- [Vos consignes]:
Extrayez du texte sur le Samu du Liban tout ce qui va de « Un modèle français » jusqu'à « le Samu du Liban. ».

« Hi, bonjour, Samu du Liban, Marhaba ». Georgette, l’assistante de régulation médicale, salue dans les trois langues. Au Liban, on a l’habitude du mélange linguistique. Sur son écran d’ordinateur, tandis que la caméra démarre et que le dossier du patient s’ouvre, on discerne un père inquiet pour sa fille d’à peine deux ans dont la fièvre monte malgré le paracétamol administré. « S’est-elle hydratée régulièrement aujourd’hui ? », s’enquiert le médecin de l’équipe à qui l’appel - jugé sérieux - a été transféré. L’homme, qui rentre de sa journée au travail, n’en sait trop rien mais l'enfant semble mal respirer sur l'écran. « Mieux vaut ne pas attendre et aller faire un radio du thorax à l’hôpital », conseille l’urgentiste.
Un modèle français
Bienvenue au Samu du Liban. Ce service d’aide médicale urgente, bien connu des Français, est en train d’être adapté au Liban. Trois franco-libanais aux carrières de secouriste et de médecin urgentiste bien remplies ont en effet eu l’idée de développer un dispositif relativement similaire : depuis trois mois, le dispositif Made in Lebanon est accessible par téléphone, mais également grâce à une application sur smartphone, qui permet entre autres une consultation en visioconférence. « En matière d’urgence médicale, un signalement précoce et une réponse rapide sont primordiaux », résume l’ancien médecin urgentiste du Samu de Paris, Dany Raad, qui a fondé avec Nabil Maatouk et Hassib Lahoud le Samu du Liban.
Ouvert 24 heures sur 24, sept jours sur sept, il compte déjà une vingtaine d’infirmiers et de médecins urgentistes, tous formés auprès de l’Assistance publique – Hôpitaux de Paris (AP-HP), du Centre de formation d’assistant de régulation médicale (CFARM) de Paris ainsi que du Samu 75, avec lesquels les trois fondateurs ont signé un accord pour l’apprentissage en continu de leurs équipes.

- [Données fournies]:
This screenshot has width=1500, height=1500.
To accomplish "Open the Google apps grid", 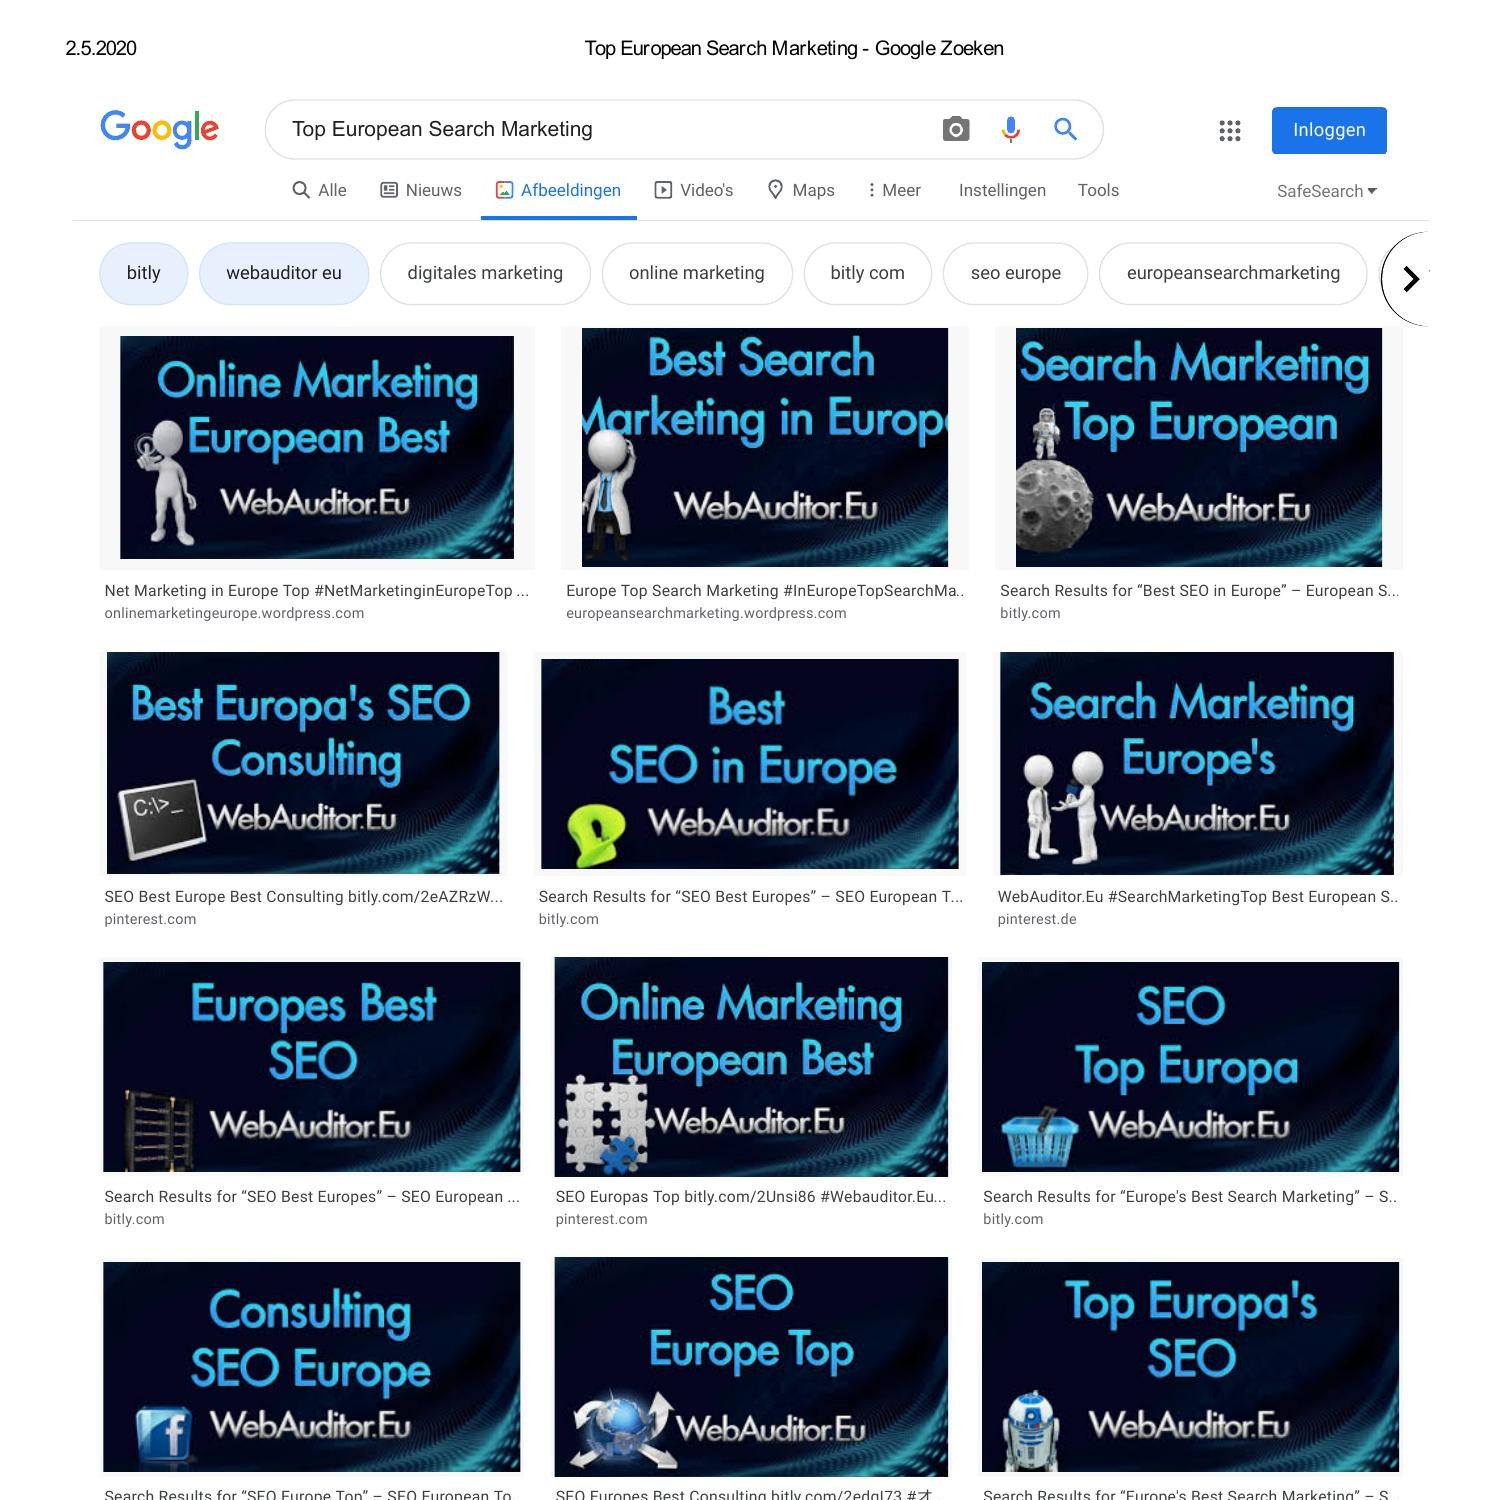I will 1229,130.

- [Exercice terminé]:
Un modèle français
Bienvenue au Samu du Liban. Ce service d’aide médicale urgente, bien connu des Français, est en train d’être adapté au Liban. Trois franco-libanais aux carrières de secouriste et de médecin urgentiste bien remplies ont en effet eu l’idée de développer un dispositif relativement similaire : depuis trois mois, le dispositif Made in Lebanon est accessible par téléphone, mais également grâce à une application sur smartphone, qui permet entre autres une consultation en visioconférence. « En matière d’urgence médicale, un signalement précoce et une réponse rapide sont primordiaux », résume l’ancien médecin urgentiste du Samu de Paris, Dany Raad, qui a fondé avec Nabil Maatouk et Hassib Lahoud le Samu du Liban.